Eu não ia deixar que ele ficasse com a última palavra.
E era isso aí, um confronto típico de macho com macho levado pelo nível de testosterona. Dois homens que pensavam que sabiam mais do que o outro e que não hesitavam nem um segundo em afirmar isso. Aquilo era feio, e mais ainda porque tínhamos acabado de sair de uma caverna onde o futuro Buda se esforçara ao máximo para livrar-se desse tipo de comportamento humano equivocado. No mesmo instante me senti péssimo e indignado com aquela interação. Aquele era exatamente o tipo de motivo pelo qual eu odiava juntar-me a esses grupos. Como já disse, tenho problema com relacionamentos. E por me conhecer (ou fingir que conheço), eu tinha certeza que ia evitar aquele cara como a praga pelo resto daquela viagem, e que ao mesmo tempo ia ficar obcecado com ele, por algum tempo. E isso me fez lembrar de uma antiga história budista. O Buda e um monge se aproximaram de um rio e viram uma mulher lavando roupa na margem.
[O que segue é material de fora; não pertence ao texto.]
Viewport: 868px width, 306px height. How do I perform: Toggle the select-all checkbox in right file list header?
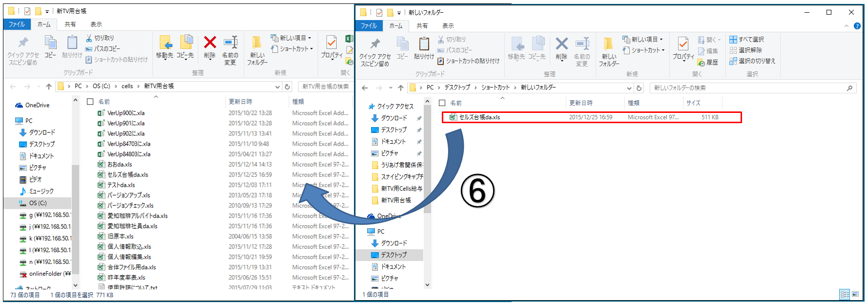click(442, 103)
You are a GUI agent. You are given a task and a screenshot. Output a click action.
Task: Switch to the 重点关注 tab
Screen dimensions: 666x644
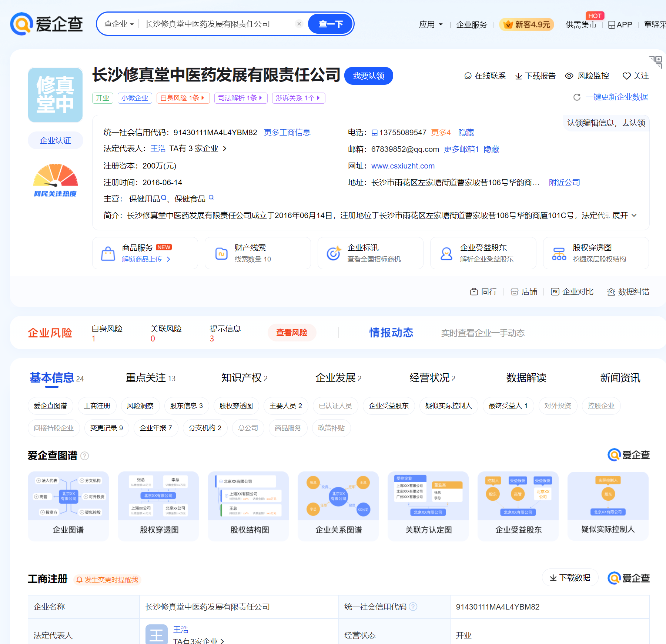[145, 378]
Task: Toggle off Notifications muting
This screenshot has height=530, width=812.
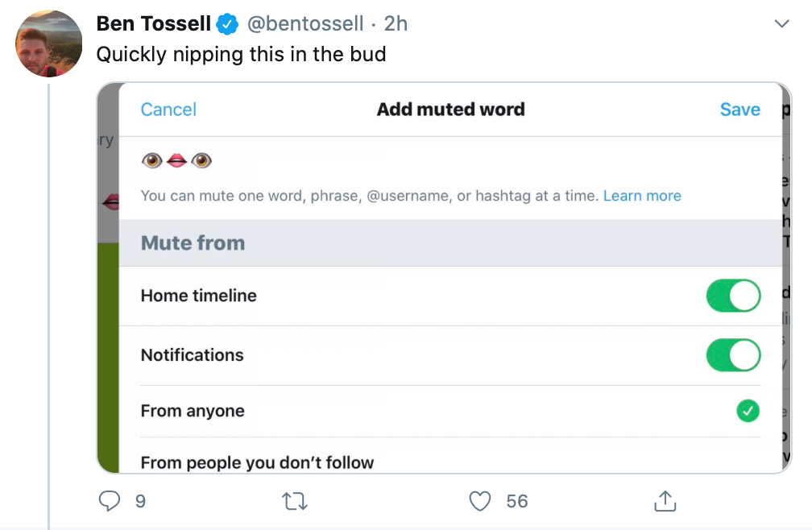Action: coord(733,355)
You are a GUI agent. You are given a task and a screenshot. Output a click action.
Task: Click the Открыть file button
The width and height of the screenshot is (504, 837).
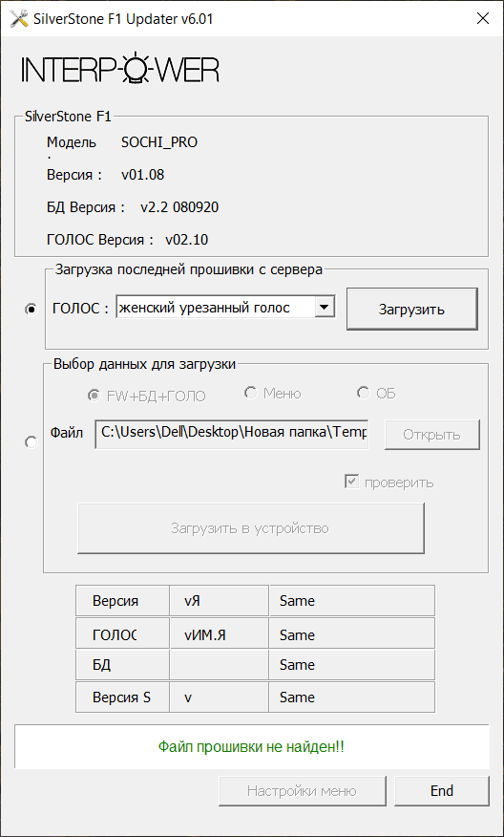tap(431, 435)
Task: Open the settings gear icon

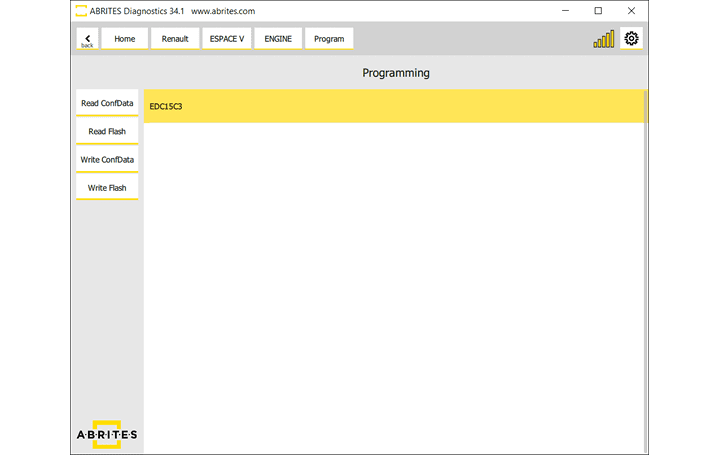Action: coord(631,39)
Quando chegaram perto dela, ela perguntou se podiam ajudá-la a atravessar o rio.
- Ah, sentimos muito, bondosa senhora - disse o monge. - A senhora sabe que um monge não pode tocar em uma mulher.
Mas o Buda, sentindo compaixão por ela, ofereceu-se para carregá-la nas costas, fez isso e começou a atravessar o rio. Ele a pôs no chão no outro lado. Ela agradeceu muito, e os dois homens seguiram seu caminho. Andando em silêncio, o Buda percebeu que o monge estava aborrecido.
- O que houve, irmão? - ele perguntou.
- O meu senhor sabe que fizemos o juramento de não tocar nas mulheres - disse o monge. - Como pôde fazer aquilo?
- Meu amigo - respondeu o Buda -, é verdade, eu a levantei e carreguei até a outra margem do rio. Mas deixei-a lá. Você, no entanto, continua carregando aquela mulher.
Por quanto tempo eu ia carregar aquela conversa desagradável nos meus ombros?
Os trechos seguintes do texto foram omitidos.